The resulting questionnaire, called the Comprehensive Assessment of Self-reported Urinary Symptoms, or CASUS, was developed through an iterative process involving health care providers and women and men with LUTS who were not part of the LURN cohort. Vigorous steps were undertaken to ensure that the CASUS would be widely understandable, potentially translatable, and acceptable to women and men from different educational and racial/ethnic backgrounds. Emphasis was placed on including new types of questions that could get at data gaps such as specific physical sensations accompanying LUTS, particularly sensations accompanying bladder leakage (incontinence). Over 90 LUTS-related items are included in the CASUS, covering multiple symptom categories, such as frequency (day and night), sensations (including pain), urgency, urine flow, incontinence, and incomplete emptying—as well as a person’s recall of any lifetime experience suggestive of LUTS. The CASUS was then put through its paces with over 1,000 participants from the LURN Observational Cohort Study. Their responses not only demonstrated that CASUS could be used in symptomatic persons to obtain a wide range of information about LUTS, but also revealed intriguing sex/gender differences in sensations associated with urinary incontinence that can be explored to look for potential causes.

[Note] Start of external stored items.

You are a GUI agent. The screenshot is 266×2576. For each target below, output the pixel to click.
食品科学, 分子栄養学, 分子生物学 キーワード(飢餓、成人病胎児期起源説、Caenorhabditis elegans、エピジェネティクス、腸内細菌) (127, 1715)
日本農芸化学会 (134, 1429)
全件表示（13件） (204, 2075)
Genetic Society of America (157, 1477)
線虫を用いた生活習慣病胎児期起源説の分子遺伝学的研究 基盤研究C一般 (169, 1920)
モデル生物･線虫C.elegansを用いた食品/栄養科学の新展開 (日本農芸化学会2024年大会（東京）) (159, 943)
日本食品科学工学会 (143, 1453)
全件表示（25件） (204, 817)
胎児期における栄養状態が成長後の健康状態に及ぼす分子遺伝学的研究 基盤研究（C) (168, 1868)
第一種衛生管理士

Adapting CASUS for Practical Application
The CASUS is an extensive menu of items that can be used in concert with other data from the LURN Observational Cohort Study to delve deeply and pursue extensive subgrouping of LUTS. However, it might not be easily administered in all situations, either research or clinical. At the same time, LURN investigators wanted to ensure that the aspects of CASUS that were missing from other assessment tools for LUTS were still retained as much as possible.

Starting from the CASUS, LURN investigators proceeded to develop, through a multi-step process, two scaled-down questionnaires—one for research use, and one for clinical use. These became the LURN Symptom Index-29 (LURN SI-29) and the LURN SI-10. The LURN SI-29 is intended to be a representative outcome assessment for use in research; it includes 29 items covering urgency, incontinence, voiding difficulty, nighttime voiding (nocturia), and pain. The briefer LURN SI-10 for clinical use is intended to elicit responses that would indicate whether there is a need for further clinical investigation and/or intervention; it includes 10 items assessing frequency, nocturia, urgency, incontinence, bladder pain, and post-voiding symptoms, and an additional item on symptom bother. Both have been validated against other questionnaires representing different aspects of LUTS. Both are also meant to be used with either women or men, rather than needing separate instruments.

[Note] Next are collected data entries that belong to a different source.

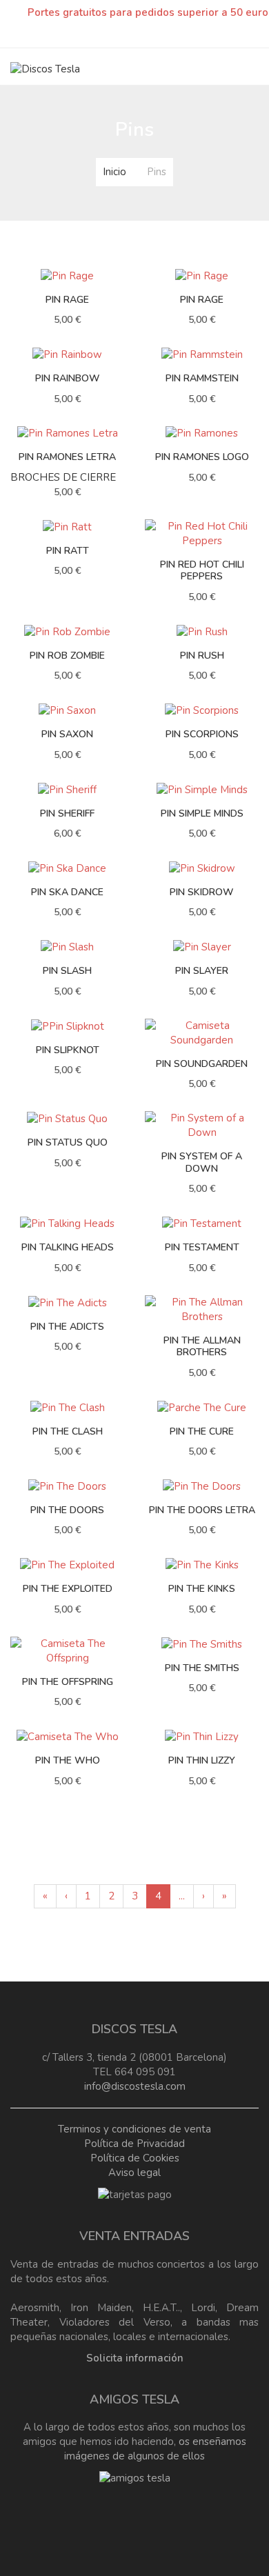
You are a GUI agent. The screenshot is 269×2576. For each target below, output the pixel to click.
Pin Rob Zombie (67, 655)
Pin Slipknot (67, 1050)
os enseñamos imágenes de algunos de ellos (155, 2449)
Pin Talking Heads (67, 1247)
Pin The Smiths (202, 1668)
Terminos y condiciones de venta (134, 2129)
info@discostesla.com (135, 2086)
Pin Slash (67, 970)
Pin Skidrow (202, 892)
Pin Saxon (67, 734)
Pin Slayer (201, 970)
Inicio (114, 172)
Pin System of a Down (201, 1162)
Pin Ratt (67, 550)
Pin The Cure (202, 1431)
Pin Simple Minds (202, 813)
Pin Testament (202, 1247)
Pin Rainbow (67, 378)
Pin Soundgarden (202, 1063)
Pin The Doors (67, 1510)
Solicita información (134, 2358)
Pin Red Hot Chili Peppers (202, 570)
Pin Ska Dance (67, 892)
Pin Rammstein (202, 378)
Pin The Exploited (67, 1588)
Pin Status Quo (68, 1142)
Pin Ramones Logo (202, 456)
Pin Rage (67, 299)
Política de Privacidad (134, 2143)
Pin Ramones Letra (67, 456)
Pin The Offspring (67, 1681)
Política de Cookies (134, 2158)
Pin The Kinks (201, 1588)
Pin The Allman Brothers (202, 1346)
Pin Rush (202, 655)
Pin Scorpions (202, 734)
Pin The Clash (67, 1431)
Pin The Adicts (67, 1326)
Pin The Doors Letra (202, 1510)
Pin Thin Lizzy (201, 1760)
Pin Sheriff (67, 813)
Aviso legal (134, 2172)
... (182, 1896)
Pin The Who (67, 1760)
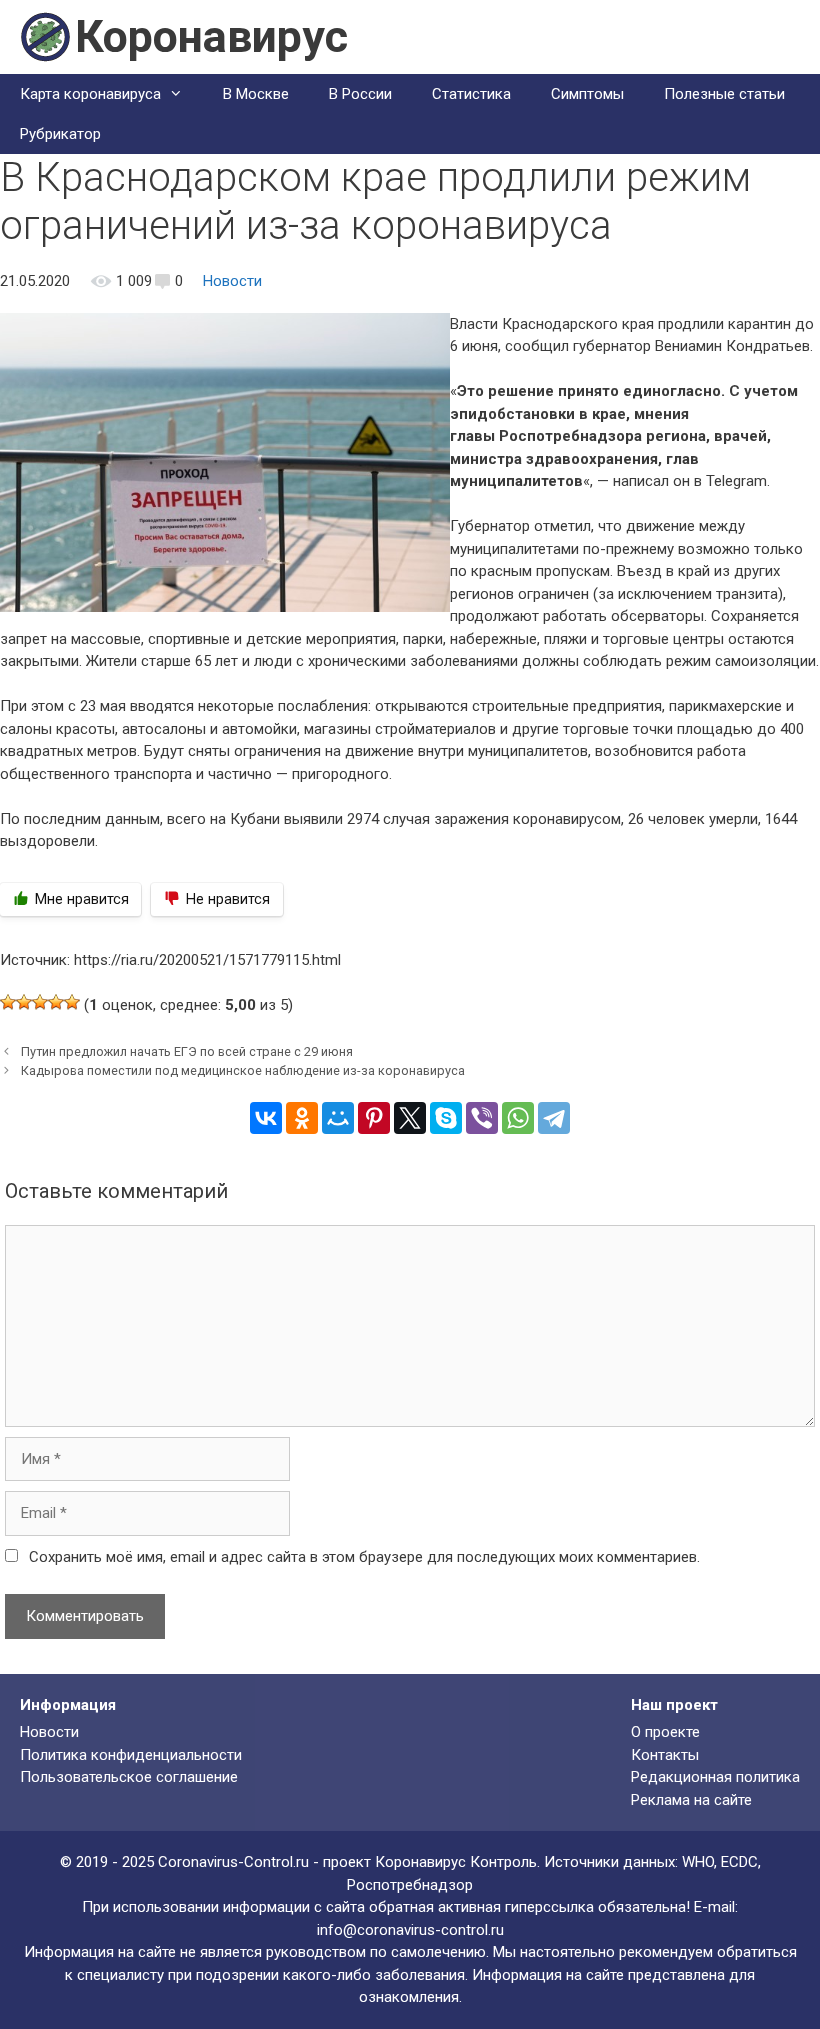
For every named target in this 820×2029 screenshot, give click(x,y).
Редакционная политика (715, 1777)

Another aspect important to the application of CASUS, its derivatives, and other LUTS questionnaires is the accuracy of recall in self-report—i.e., most questionnaires ask individuals to provide assessments of their symptoms within a specified time, such as the past 7 days. Because this could affect the robustness of LUTS data obtained via CASUS, etc., LURN investigators performed another study, in which they obtained daily responses to 18 CASUS items over 7- and 30-day periods, averaged them, and compared them to the corresponding 7- or 30-day recall versions of responses to the items. This study demonstrated good tracking of recall responses with averaged daily responses, with minimal bias—i.e., over- or underreporting of symptoms—supporting the continued use of both 7- and 30-day recall questionnaires in the assessment of LUTS.

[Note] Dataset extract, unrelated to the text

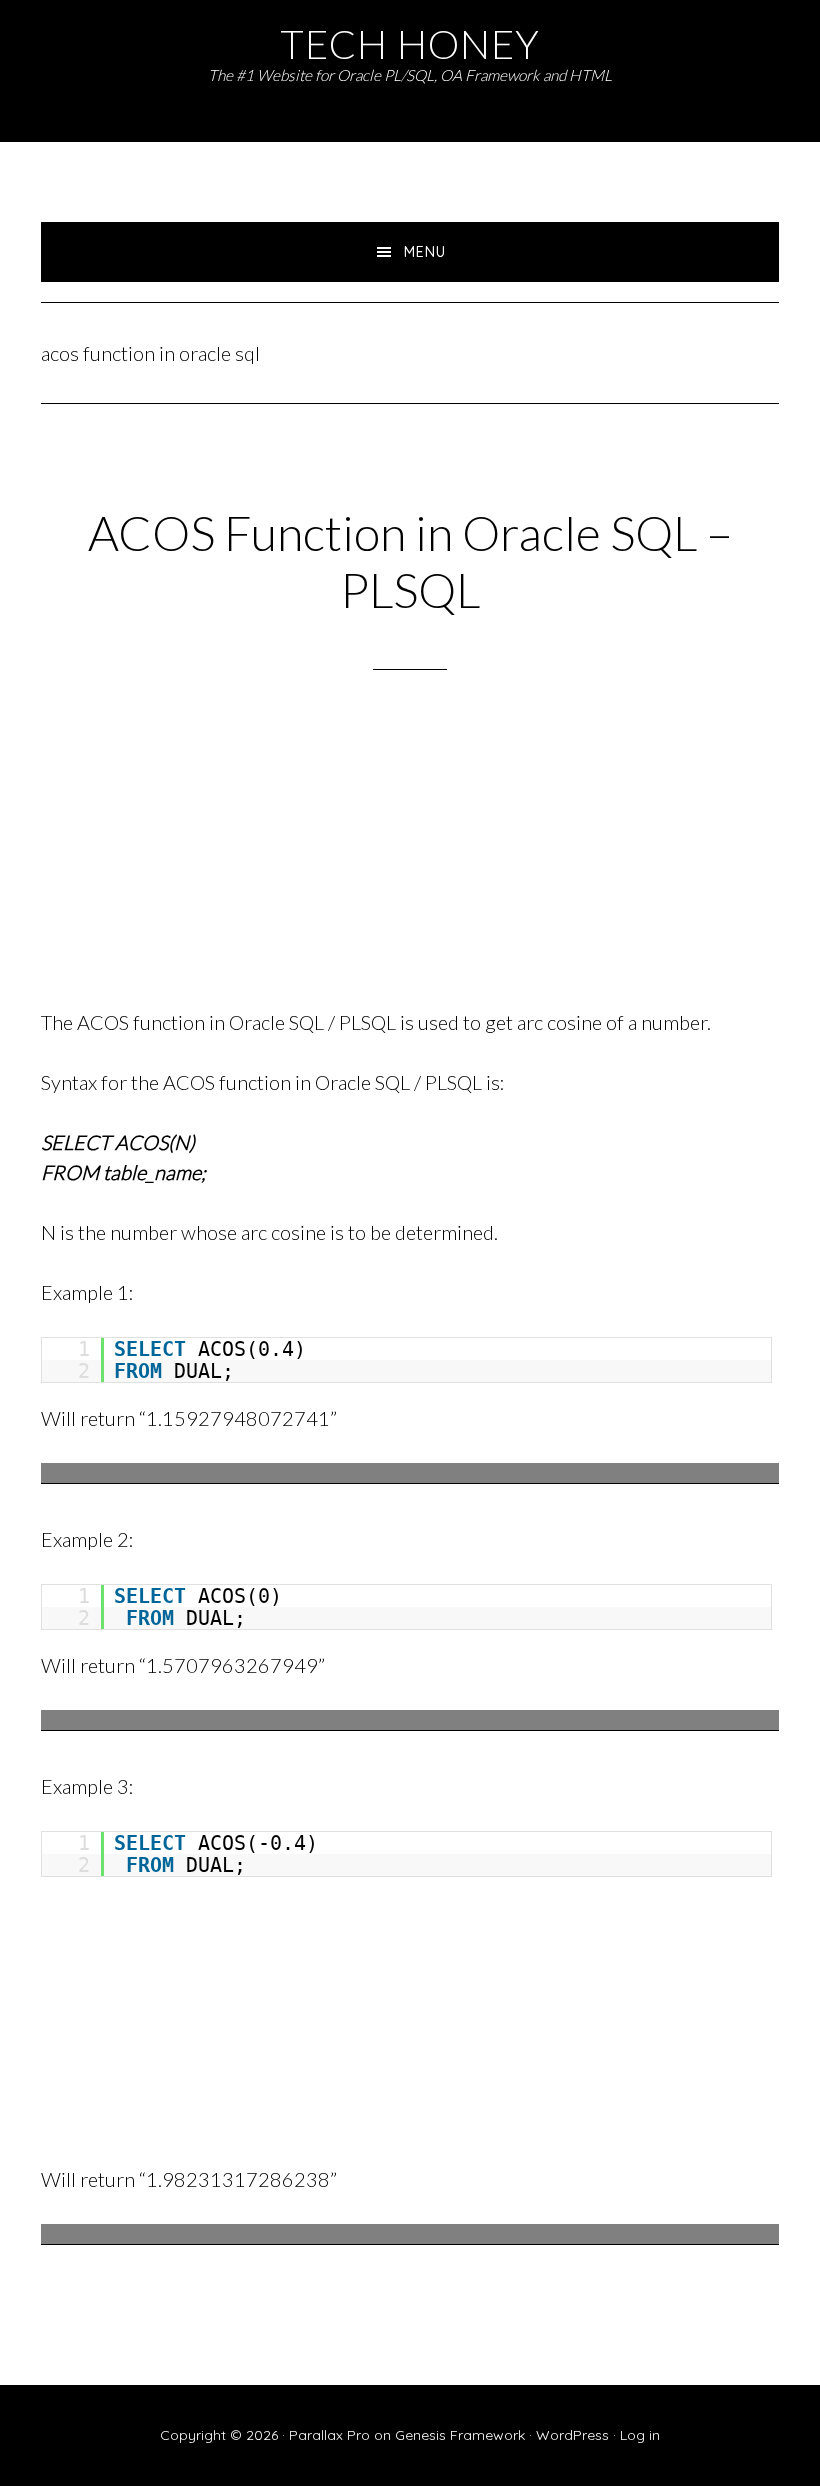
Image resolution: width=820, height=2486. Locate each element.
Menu (425, 252)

Much remains to be learned about LUTS—their causes, development, and how best to manage and treat people experiencing these symptoms. Through multiple activities—including the use and development of improved questionnaires— in MAPP, LURN, and other investigations such as the NIDDK’s Prevention of Lower Urinary Tract Research Consortium (PLUS), more comprehensive subgrouping of people with LUTS and LUTS-predominant conditions is now possible, with important implications for future trial design and clinical management.